Aromatase inhibitors improved outcomes among patients with HER-2–negative breast cancer, whereas they offered no benefit — and may have had a negative effect — on patients with HER-2–positive disease.
HER-2 has long been proposed as a marker of endocrine resistance, and results from three prior trials — all of which were conducted prior to utilization of HER-targeted therapy — suggested a potential role for HER-2 in the selection of patients for upfront treatment with aromatase inhibitors. Despite these findings, each trial lacked the power to assess treatment by HER-2 interaction due to small sample sizes and limited numbers of HER-2–positive patients.
“We proposed that a meta-analysis of effects of HER-2 — specifically within the first 3 years of endocrine therapy — may have the potential to inform patient selection for either upfront aromatase inhibitor treatment or a switch strategy of tamoxifen followed by aromatase inhibitors, allowing for more extended aromatase inhibitors with lesser side effects,” John M.S. Bartlett, PhD, director of transformative pathology at Ontario Institute for Cancer Research in Toronto, said during a presentation.
Bartlett and colleagues with the Translational Aromatase Inhibitors Overview Group performed a meta-analysis of the randomized phase 3 ATAC, BIG 1-98 and TEAM trials, which comprised a combined 12,129 patients with centrally confirmed ER and HER-2 status.
Researchers obtained patient-level data from the Cancer Research UK Clinical Trials Unit to compare aromatase inhibitors with tamoxifen during the first 2 to 3 years of adjuvant treatment. The analysis accounted for the established time-dependency of relapse in HER-2–positive patients who did not receive endocrine therapy.
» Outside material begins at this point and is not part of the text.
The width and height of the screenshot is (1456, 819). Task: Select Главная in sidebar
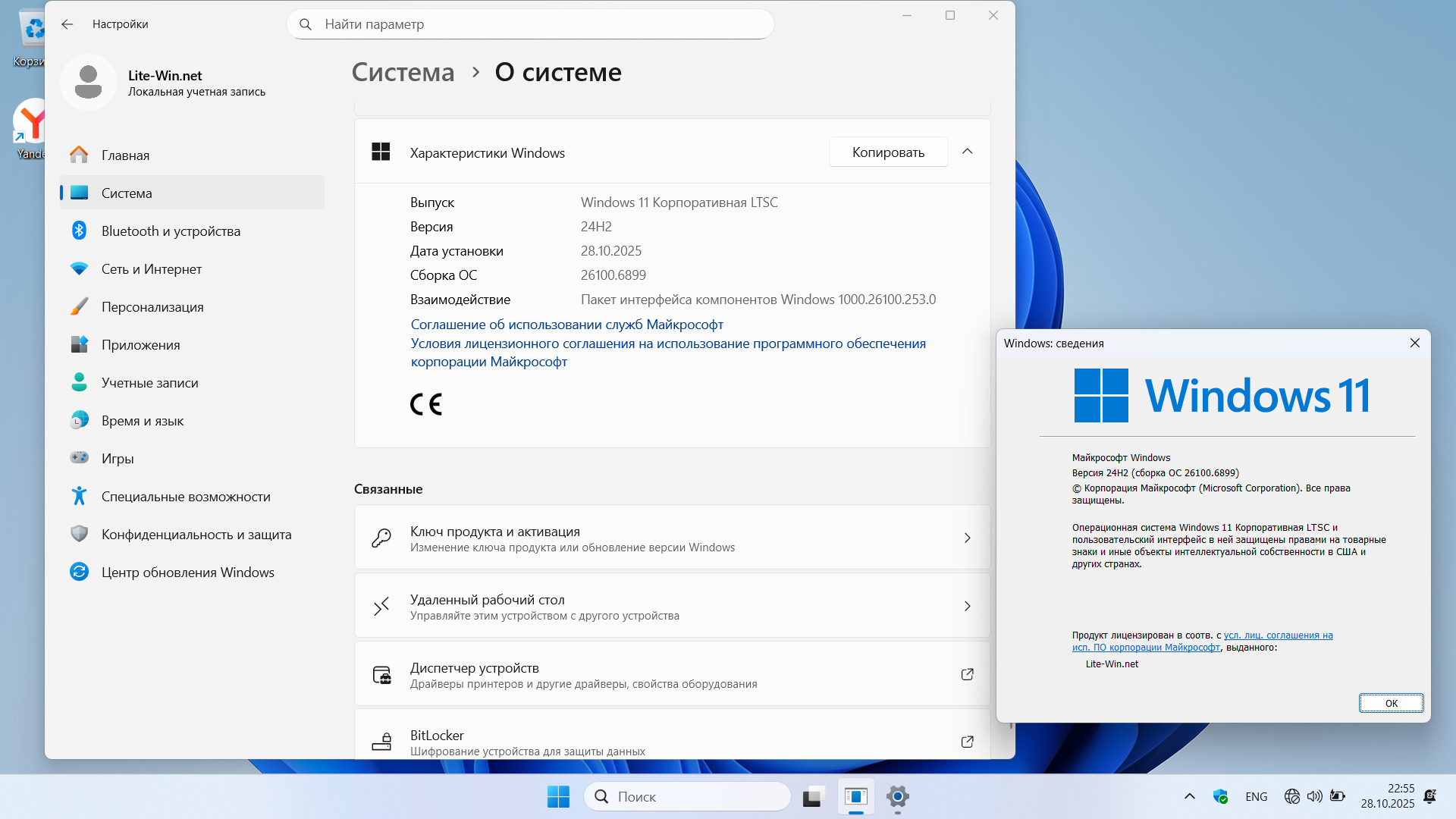125,155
It also was designed to compare upfront aromatase inhibitor treatment vs. sequential strategies.
Investigators used covariate-adjusted Cox models for each trial to estimate how the interaction between HER-2 status and treatment affected distant recurrence-free interval.
Bartlett and colleagues performed a meta-analysis of interaction between HER-2 status and treatment effects.
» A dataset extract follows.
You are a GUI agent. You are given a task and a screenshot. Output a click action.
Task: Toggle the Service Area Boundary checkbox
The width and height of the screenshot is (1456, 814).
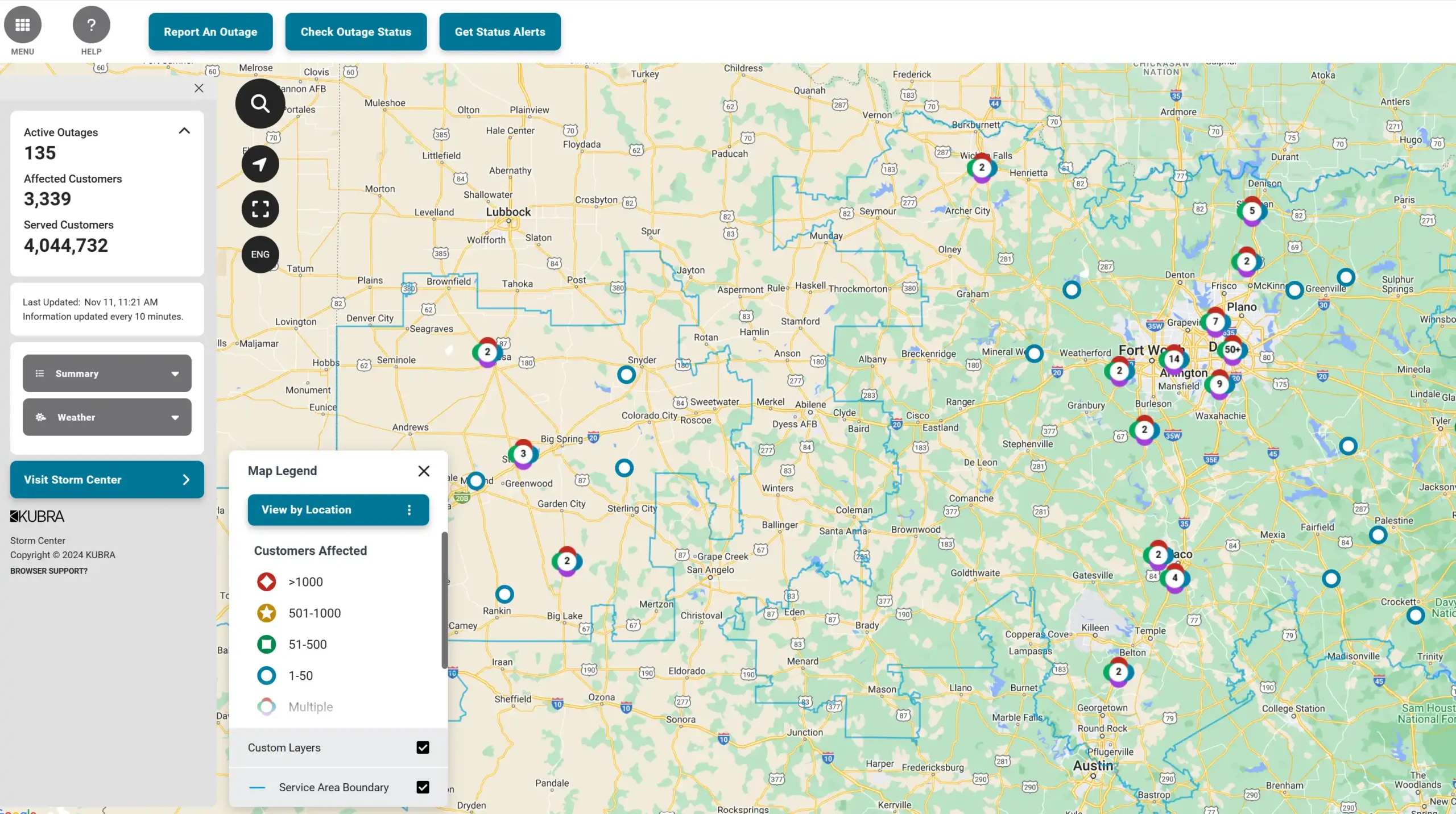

Distant recurrence-free interval up until the pre-planned 2- to 3-year treatment switch time for those trials with a switching element served as the primary endpoint. Patients who remained alive and in follow-up with no evidence of disease were censored at 2 to 2.75 years.
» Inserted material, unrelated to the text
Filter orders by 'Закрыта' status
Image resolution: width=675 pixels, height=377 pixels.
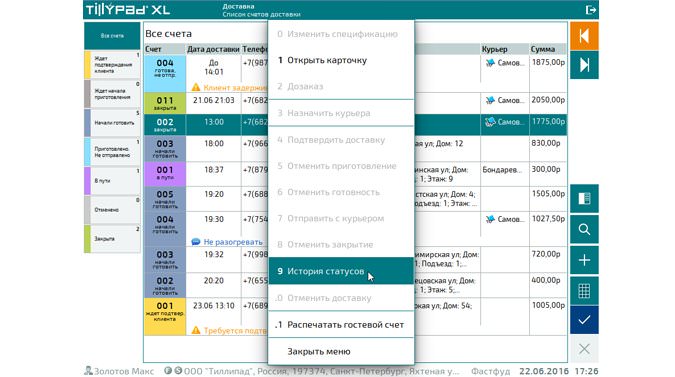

The meta-analysis included 12,129 patients, or 97.4% of the cases required to achieve 90% power to detect a treatment-biomarker interaction.
Of these patients, 1,092 (9%) were HER-2 positive. Researchers analyzed 473 (3.9%) distant recurrences, of which 111 (23.4%) occurred in HER-2–positive patients.
After adjustments for clinical covariates such as PR status, grade and nodal status, the investigators estimated a pooled HER-2-by-treatment interaction on distant recurrence-free interval of 1.61 (95% CI, 1.01-2.57). They calculated treatment effect HRs for aromatase inhibitors vs. tamoxifen of 1.13 (95% CI, 0.75-1.71) for HER-2–positive patients and 0.7 (95% CI, 0.56-0.87) for HER-2–negative patients.
Results revealed heterogeneity among interaction terms (I2 = 59%), which was driven by treatment effect heterogeneity in the HER-2–positive group (I2 = 71%; P = .03) but not the HER-2–negative subgroup (I2 = 0%).
DFS results appeared similar between groups.
Bartlett provided several caveats to the study results, most importantly that most patients with HER-2–positive cancers were not eligible for chemotherapy and, therefore, not eligible for HER-2–directed therapies such as trastuzumab (Herceptin, Genentech).
“The impact of HER-2–directed therapies in the context of this trial is unknown,” Bartlett said during his presentation. “This alone precludes a recommendation for us to change practice for patients who are eligible for trastuzumab now as a monotherapy.”
Also, the small number of HER-2–positive cancers and events may explain much of the heterogeneity in the treatment effects within the HER-2–positive subgroups in the three trials analyzed, Bartlett said. Of the 111 events that occurred in the HER-2–positive population, more than 50% occurred in one trial.
“This suggests that some caution should be applied before we interpret this into clinical practice,” Bartlett said. – by Mark Leiser
Reference:
Bartlett JMS, et al. Abstract S4-06. Presented at: San Antonio Breast Cancer Symposium; Dec. 8-12, 2015; San Antonio.
Disclosure: Bartlett reports honoraria for consultant work from Insight Genetics and BioNTech, as well as three pending patents. Please see the abstract for a full list of all researchers’ relevant financial disclosures.